__Extracted data__.
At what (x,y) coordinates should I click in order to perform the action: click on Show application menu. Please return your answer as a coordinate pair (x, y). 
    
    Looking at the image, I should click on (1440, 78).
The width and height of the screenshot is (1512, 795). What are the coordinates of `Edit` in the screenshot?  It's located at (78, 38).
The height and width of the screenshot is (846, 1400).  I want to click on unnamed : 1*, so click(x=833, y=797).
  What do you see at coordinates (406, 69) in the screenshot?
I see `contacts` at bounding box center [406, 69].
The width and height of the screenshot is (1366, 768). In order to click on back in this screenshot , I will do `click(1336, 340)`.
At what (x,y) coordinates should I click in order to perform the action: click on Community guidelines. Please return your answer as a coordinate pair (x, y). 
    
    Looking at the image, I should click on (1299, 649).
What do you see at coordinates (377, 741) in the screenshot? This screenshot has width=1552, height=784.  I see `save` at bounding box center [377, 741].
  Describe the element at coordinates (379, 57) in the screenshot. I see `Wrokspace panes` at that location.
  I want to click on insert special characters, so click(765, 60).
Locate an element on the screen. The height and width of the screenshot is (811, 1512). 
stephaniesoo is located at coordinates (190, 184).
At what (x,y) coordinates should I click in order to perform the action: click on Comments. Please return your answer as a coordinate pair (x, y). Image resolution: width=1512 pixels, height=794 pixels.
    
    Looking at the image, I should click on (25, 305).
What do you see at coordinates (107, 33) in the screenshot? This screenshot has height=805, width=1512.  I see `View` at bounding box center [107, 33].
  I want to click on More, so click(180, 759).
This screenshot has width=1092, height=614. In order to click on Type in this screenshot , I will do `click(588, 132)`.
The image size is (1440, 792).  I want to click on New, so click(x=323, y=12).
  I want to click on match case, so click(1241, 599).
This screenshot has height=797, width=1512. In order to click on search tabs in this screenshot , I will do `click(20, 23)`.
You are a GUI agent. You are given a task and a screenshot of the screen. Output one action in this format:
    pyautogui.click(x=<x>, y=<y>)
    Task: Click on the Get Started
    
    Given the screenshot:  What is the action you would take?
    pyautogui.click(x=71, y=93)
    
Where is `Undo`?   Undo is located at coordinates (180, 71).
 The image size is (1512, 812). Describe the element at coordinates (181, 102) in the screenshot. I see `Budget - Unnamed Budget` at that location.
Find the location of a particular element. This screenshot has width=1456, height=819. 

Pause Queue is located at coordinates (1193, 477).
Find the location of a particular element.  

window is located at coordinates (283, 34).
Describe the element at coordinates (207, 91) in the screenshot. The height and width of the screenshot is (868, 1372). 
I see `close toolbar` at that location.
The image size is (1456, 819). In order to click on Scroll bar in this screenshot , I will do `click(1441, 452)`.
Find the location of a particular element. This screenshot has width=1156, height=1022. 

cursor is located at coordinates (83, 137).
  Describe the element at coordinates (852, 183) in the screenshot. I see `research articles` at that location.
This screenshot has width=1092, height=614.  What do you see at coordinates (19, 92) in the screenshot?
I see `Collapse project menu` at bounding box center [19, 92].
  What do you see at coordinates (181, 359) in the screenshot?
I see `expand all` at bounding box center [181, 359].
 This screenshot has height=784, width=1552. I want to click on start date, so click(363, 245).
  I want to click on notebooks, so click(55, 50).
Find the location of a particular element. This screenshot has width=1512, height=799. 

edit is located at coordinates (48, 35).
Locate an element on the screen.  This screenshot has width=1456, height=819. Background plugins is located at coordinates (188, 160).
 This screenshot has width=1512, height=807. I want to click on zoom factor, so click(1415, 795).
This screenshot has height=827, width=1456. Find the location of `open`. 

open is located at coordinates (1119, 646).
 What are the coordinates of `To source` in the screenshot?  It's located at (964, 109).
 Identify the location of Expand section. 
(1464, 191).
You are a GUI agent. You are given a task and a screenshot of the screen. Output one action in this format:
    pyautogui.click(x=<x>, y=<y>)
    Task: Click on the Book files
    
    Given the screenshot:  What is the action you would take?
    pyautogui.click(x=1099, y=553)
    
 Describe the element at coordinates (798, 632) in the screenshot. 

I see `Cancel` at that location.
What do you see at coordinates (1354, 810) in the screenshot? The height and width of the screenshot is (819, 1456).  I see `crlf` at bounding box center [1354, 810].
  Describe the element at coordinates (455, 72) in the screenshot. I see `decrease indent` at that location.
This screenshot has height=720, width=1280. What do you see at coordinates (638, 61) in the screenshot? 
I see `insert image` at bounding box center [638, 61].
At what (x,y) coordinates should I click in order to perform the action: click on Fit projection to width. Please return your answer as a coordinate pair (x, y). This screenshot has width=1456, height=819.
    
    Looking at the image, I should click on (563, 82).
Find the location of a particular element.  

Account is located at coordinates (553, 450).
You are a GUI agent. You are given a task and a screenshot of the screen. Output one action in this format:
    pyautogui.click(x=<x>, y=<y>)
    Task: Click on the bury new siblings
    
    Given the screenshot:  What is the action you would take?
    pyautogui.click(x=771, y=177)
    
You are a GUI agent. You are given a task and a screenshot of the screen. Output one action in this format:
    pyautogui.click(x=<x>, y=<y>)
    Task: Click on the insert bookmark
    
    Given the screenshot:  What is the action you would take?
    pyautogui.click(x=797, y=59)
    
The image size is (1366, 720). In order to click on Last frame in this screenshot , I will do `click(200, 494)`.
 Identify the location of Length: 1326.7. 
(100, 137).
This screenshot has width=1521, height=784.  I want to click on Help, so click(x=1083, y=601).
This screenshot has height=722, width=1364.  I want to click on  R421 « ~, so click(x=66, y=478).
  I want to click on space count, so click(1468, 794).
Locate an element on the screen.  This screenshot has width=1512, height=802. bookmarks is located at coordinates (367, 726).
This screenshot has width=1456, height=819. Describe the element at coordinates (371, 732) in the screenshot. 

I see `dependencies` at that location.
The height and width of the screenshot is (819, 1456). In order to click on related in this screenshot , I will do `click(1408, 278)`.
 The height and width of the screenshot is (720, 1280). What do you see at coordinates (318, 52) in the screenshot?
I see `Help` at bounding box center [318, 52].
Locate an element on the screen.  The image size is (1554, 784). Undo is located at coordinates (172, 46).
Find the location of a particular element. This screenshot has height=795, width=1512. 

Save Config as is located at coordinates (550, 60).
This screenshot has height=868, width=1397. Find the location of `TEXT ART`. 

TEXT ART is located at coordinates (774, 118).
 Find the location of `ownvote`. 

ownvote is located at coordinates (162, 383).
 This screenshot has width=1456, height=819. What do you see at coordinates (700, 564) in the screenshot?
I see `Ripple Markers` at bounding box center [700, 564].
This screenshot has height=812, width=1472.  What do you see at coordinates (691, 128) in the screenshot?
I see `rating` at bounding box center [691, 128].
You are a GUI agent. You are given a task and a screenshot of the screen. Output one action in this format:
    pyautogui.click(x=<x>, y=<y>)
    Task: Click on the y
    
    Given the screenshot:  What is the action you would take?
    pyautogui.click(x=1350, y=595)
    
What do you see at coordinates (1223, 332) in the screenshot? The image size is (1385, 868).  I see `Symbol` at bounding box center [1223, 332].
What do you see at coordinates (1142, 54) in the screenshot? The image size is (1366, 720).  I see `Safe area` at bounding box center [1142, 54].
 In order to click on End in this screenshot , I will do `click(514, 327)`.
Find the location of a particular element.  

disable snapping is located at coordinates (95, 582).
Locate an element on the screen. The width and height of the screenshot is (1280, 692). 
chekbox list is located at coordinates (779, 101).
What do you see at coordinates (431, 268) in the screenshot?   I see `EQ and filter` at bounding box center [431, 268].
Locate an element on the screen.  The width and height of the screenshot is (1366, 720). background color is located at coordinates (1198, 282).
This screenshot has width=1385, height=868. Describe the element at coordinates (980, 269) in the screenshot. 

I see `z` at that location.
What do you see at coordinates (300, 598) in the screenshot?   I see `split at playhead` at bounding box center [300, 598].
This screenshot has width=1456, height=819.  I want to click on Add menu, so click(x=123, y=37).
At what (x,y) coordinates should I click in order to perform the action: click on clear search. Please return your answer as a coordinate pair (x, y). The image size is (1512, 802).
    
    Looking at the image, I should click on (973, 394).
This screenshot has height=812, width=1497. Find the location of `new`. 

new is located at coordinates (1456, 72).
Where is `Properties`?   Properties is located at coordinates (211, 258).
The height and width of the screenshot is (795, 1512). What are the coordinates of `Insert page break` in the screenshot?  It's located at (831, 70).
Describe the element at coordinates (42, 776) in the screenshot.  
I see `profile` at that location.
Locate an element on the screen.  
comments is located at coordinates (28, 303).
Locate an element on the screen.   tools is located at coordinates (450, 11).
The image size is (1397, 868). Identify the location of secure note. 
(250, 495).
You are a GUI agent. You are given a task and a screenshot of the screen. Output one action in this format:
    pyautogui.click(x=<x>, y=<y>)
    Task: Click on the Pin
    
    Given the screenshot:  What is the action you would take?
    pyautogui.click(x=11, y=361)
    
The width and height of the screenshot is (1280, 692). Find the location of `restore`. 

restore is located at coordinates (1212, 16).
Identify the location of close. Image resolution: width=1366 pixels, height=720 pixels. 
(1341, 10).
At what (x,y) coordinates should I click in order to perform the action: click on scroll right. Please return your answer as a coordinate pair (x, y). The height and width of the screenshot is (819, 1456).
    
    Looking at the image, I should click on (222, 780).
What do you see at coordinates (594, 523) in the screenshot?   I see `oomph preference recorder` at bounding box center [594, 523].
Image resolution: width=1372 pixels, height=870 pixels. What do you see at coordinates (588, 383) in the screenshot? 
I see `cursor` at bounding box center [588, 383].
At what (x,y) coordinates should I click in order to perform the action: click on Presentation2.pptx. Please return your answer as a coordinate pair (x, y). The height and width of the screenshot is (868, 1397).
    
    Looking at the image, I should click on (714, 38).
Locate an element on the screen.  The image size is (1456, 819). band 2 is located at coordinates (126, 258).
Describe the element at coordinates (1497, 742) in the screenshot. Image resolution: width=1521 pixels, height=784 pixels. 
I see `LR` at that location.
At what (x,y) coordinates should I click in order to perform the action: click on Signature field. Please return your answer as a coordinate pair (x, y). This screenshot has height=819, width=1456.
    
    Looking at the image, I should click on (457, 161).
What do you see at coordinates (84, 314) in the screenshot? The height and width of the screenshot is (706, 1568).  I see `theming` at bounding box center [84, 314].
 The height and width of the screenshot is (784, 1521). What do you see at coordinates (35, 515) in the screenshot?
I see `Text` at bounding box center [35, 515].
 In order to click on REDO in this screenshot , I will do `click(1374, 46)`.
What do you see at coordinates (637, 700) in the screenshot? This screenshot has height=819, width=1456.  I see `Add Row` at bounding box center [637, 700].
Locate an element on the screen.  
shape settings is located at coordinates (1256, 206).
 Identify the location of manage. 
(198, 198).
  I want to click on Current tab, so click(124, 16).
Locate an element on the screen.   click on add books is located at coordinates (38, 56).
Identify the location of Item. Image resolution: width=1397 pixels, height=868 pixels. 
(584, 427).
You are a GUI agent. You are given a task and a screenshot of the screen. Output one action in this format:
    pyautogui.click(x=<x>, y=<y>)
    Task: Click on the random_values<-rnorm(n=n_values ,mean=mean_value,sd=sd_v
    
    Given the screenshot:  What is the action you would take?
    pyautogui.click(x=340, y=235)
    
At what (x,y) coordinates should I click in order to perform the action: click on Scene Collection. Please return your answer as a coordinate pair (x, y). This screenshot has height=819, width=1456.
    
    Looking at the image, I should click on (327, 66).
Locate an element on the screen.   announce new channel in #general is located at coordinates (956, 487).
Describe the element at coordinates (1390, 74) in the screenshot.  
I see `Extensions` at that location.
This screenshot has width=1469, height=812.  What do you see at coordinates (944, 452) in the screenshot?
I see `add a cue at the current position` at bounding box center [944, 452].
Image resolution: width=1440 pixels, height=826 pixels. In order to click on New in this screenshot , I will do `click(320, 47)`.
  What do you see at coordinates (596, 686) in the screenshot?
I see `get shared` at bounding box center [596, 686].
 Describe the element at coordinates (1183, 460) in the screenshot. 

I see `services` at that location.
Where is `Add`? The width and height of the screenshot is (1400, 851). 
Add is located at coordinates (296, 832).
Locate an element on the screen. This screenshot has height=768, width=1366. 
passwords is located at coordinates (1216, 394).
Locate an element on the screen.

__Problem to work on__.
Count the lines in the items above that contain the string "Undo". Reply with the number alone.

__Response below__.
2